The research team studied 32 healthy pregnancies and compared them with 34 pregnancies complicated by FGR. These women underwent up to two MRIs between 20 weeks to 40 weeks gestation. They also had abdominal circumference, fetal head circumference and fetal femur length measured as well as fetal weight estimated.

In pregnancies complicated by FGR, placentas were smaller, thinner and shorter than uncomplicated pregnancies and had decreased placental volume. Ten of 13 textural and morphometric features that differed between the two groups were associated with absolute birth weight.

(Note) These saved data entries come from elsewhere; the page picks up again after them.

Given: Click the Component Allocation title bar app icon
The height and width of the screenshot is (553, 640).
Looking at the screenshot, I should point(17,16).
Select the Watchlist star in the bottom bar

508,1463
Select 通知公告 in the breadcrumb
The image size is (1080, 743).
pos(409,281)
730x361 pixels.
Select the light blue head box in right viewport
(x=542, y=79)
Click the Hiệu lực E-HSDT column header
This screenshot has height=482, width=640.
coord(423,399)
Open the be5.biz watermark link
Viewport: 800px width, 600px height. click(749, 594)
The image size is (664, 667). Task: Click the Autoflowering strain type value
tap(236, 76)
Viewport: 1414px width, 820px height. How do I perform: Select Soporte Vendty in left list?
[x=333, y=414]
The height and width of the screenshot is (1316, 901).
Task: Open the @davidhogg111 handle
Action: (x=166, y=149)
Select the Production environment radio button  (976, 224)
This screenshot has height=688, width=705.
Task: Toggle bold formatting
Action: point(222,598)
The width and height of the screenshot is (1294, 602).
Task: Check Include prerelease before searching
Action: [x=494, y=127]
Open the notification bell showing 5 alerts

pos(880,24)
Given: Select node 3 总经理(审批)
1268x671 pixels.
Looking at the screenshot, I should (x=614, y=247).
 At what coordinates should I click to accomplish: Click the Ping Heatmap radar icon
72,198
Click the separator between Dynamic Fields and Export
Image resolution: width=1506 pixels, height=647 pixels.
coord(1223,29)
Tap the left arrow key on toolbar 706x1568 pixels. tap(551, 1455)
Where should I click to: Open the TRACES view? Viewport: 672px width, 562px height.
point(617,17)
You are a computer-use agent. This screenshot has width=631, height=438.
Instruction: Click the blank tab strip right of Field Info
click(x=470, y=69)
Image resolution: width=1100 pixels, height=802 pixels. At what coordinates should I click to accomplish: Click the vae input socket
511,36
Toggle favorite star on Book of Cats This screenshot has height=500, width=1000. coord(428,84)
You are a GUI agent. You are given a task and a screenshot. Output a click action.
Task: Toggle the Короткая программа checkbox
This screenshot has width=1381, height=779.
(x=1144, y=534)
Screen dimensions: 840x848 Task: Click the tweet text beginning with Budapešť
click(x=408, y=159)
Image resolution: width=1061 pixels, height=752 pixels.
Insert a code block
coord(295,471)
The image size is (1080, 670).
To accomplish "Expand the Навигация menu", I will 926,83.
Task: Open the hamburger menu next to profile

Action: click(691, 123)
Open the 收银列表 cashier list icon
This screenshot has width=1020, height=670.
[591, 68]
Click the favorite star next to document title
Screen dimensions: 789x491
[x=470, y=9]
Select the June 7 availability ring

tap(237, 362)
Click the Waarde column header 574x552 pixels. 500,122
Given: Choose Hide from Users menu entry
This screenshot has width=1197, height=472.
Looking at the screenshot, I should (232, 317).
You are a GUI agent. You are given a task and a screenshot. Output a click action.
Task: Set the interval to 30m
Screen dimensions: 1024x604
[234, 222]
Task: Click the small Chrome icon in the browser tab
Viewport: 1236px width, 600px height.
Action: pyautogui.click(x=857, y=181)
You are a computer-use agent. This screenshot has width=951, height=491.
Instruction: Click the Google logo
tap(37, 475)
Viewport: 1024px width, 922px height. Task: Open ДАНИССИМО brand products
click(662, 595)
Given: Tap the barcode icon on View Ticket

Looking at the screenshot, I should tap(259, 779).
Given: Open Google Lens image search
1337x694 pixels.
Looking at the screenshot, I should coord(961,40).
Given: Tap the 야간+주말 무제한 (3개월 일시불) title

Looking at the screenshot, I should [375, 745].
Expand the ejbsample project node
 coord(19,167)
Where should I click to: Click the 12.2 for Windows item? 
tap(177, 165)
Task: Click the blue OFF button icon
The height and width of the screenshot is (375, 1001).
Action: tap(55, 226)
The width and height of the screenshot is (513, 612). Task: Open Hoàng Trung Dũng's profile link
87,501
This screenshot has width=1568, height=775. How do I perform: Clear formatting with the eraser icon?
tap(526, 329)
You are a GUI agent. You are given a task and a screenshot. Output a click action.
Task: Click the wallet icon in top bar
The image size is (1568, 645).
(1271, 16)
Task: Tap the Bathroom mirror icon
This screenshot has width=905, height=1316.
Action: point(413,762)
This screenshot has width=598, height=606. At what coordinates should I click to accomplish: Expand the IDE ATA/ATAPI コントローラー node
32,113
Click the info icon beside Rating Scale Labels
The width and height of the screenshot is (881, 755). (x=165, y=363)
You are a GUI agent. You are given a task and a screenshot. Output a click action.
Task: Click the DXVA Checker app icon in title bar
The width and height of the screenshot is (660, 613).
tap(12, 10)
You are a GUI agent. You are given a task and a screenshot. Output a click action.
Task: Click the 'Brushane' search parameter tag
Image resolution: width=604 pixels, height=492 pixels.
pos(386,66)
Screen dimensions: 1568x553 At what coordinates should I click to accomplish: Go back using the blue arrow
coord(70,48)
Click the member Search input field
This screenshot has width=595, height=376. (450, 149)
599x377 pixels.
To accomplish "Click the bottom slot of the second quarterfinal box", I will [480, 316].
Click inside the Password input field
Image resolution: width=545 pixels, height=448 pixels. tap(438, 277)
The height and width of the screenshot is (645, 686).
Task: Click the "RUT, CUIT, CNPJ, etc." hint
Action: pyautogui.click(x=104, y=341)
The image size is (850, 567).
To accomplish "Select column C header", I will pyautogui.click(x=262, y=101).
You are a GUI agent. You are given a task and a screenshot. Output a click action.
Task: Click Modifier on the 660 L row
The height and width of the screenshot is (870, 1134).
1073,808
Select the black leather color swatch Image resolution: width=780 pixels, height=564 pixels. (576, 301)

“Interestingly, when FGR is diagnosed in the second trimester, placental volume, elongation and thickness are significantly reduced compared with healthy pregnancies, whereas the late-onset of FGR only affects placental volume,” Limperopoulos adds. “We believe with early-onset FGR there is a more significant reduction in the developing placental units that is detected by gross measures of size and shape. By the third trimester, the overall shape of the placenta seems to have been well defined so that primarily volume is affected in late-onset FGR.”

In addition to Dr. Andescavage and Limperopoulos, study co-authors include Sonia Dahdouh, Sayali Yewale, Dorothy Bulas, M.D., chief of the Division of Diagnostic Imaging and Radiology, and Biostatistician, Marni Jacobs, Ph.D., MPH, all of Children’s National; Sara Iqbal, of MedStar Washington Hospital Center; and Ahmet Baschat, of Johns Hopkins Center for Fetal Therapy.

Financial support for research described in this post was provided by the National Institutes of Health under award number 1U54HD090257, R01-HL116585, UL1TR000075 and KL2TR000076, and the Clinical-Translational Science Institute-Children’s National.